With “Mrs. Doubtfire,” McClure’s character, who has swiped the fear of erasure from so many, is more like a spy, hoping to connect with his kids. He doesn’t cause much harm, but it’s still deception in drag and the dialogue engages in gender in only the most superficial ways, never saying anything about queer identity or marginalization. It’s denuded, too scared to seize the opportunity.

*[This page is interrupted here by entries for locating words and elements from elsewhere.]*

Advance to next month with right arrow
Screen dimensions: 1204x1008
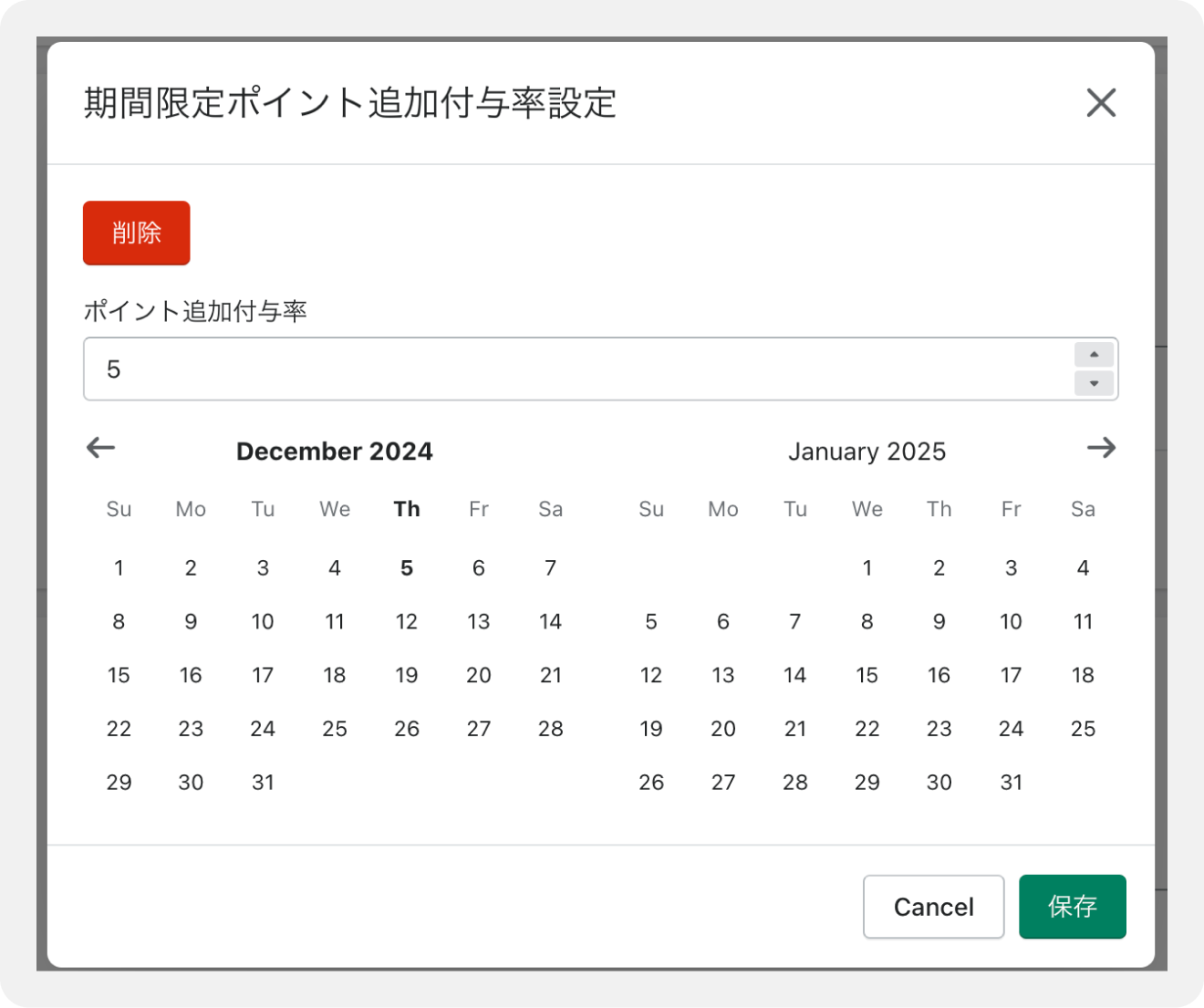pos(1101,448)
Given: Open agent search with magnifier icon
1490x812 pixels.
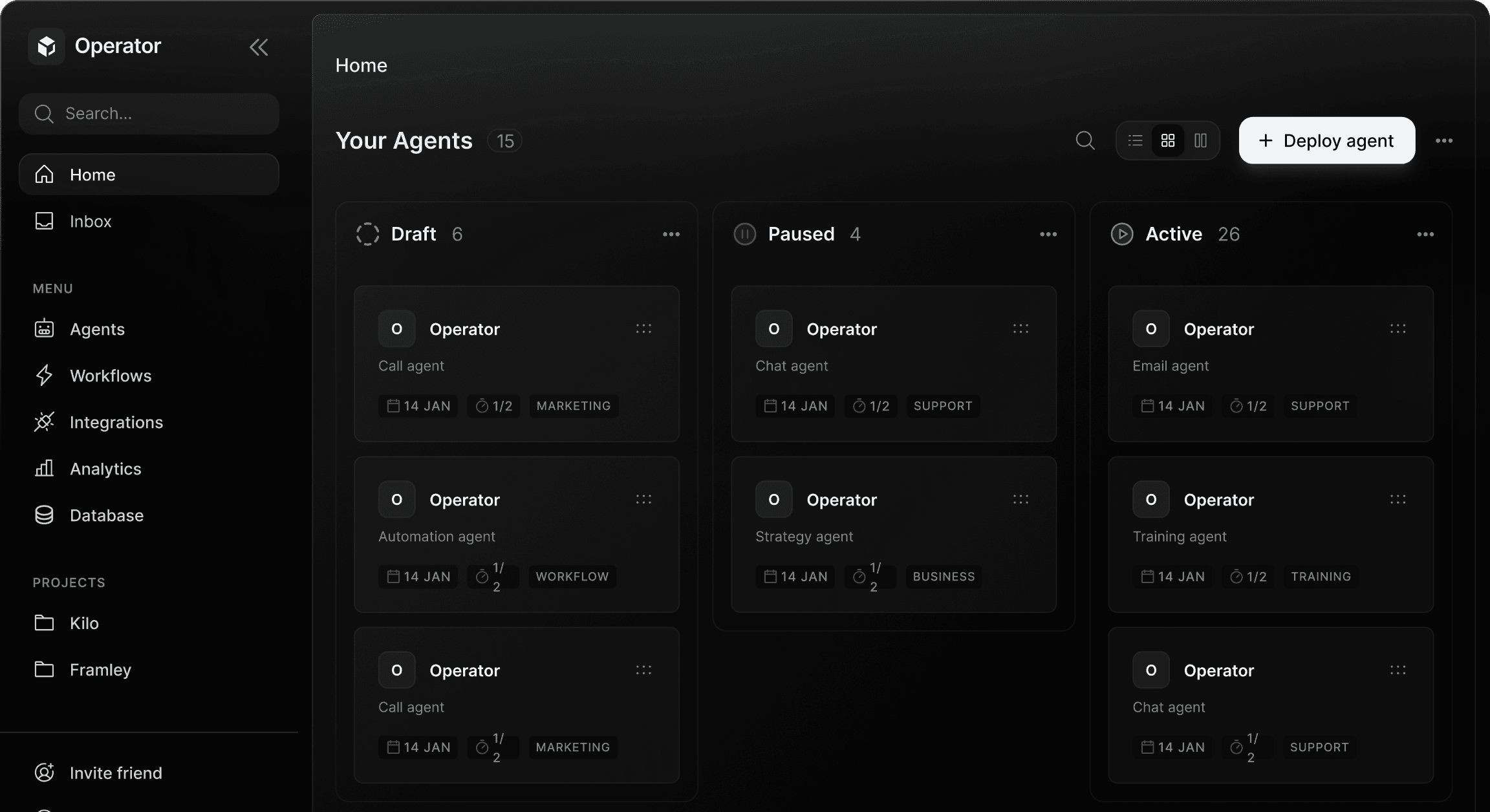Looking at the screenshot, I should (1085, 140).
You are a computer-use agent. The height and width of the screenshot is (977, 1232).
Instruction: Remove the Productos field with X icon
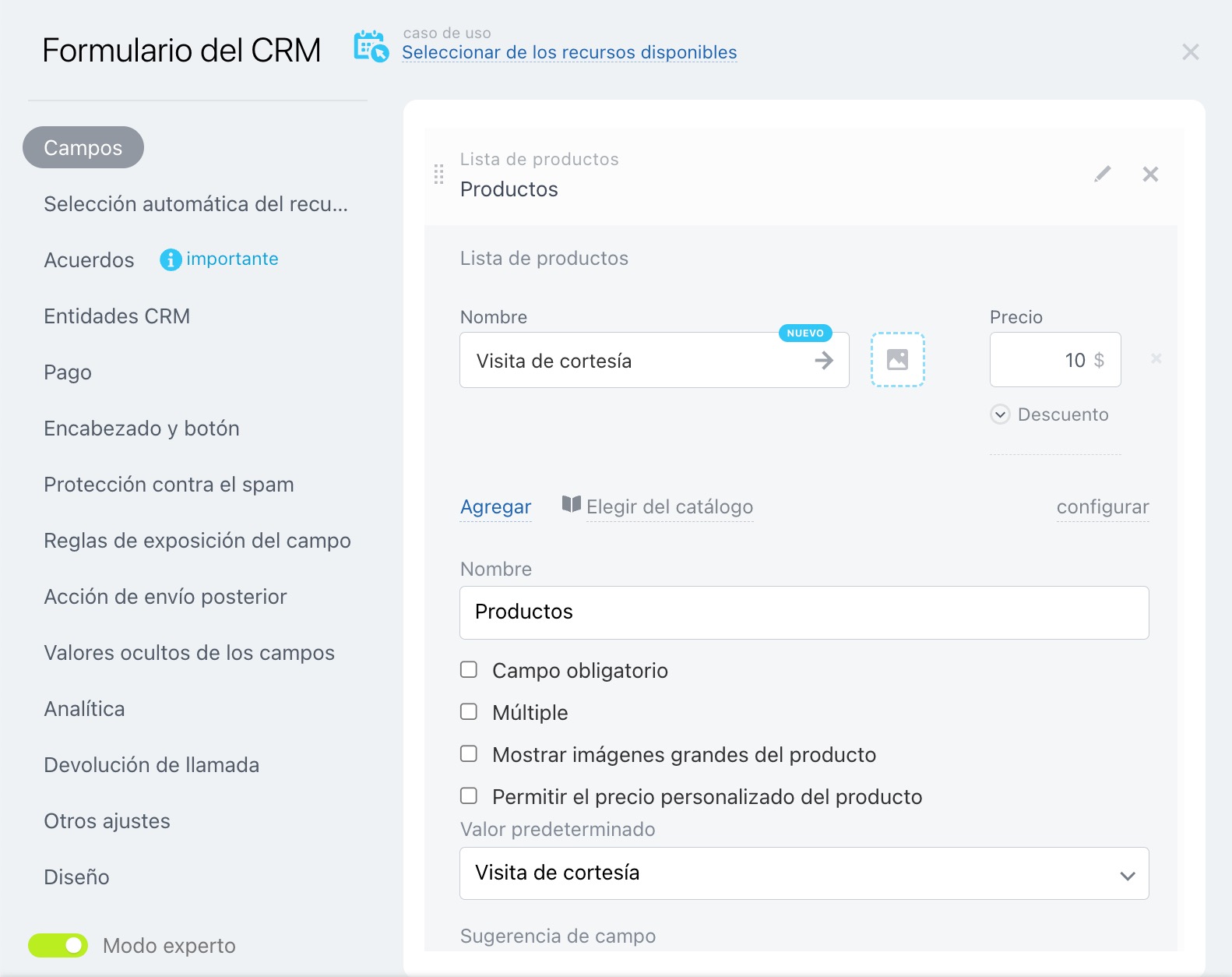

There are worrying signs the makers of “Mrs. Doubtfire” haven’t really learned to see things from a different perspective. They think audiences will find a guy in a frumpy dress as surprising and funny as it apparently was when the “X-Files” first aired. And the song “Make Me a Woman,” sung by a stereotypical, over-the-top gay couple, makes an appalling differentiation between hot women — Cher, Lady Diana, Jackie Onassis and Grace Kelly — and non-hot ones — Margaret Thatcher, Janet Reno, Julia Child and Eleanor Roosevelt.

We have hopefully moved on from that. Even the title of the show sounds anachronistic: In a world where the performers in the Playbill announce their preferred pronouns, “Mrs.” is the first word in the new musical’s title, an immediate sign it belongs to a different time. “Is it too late for me to change?” sings the lead character. Yes, sir, it is. Now please take off that dress.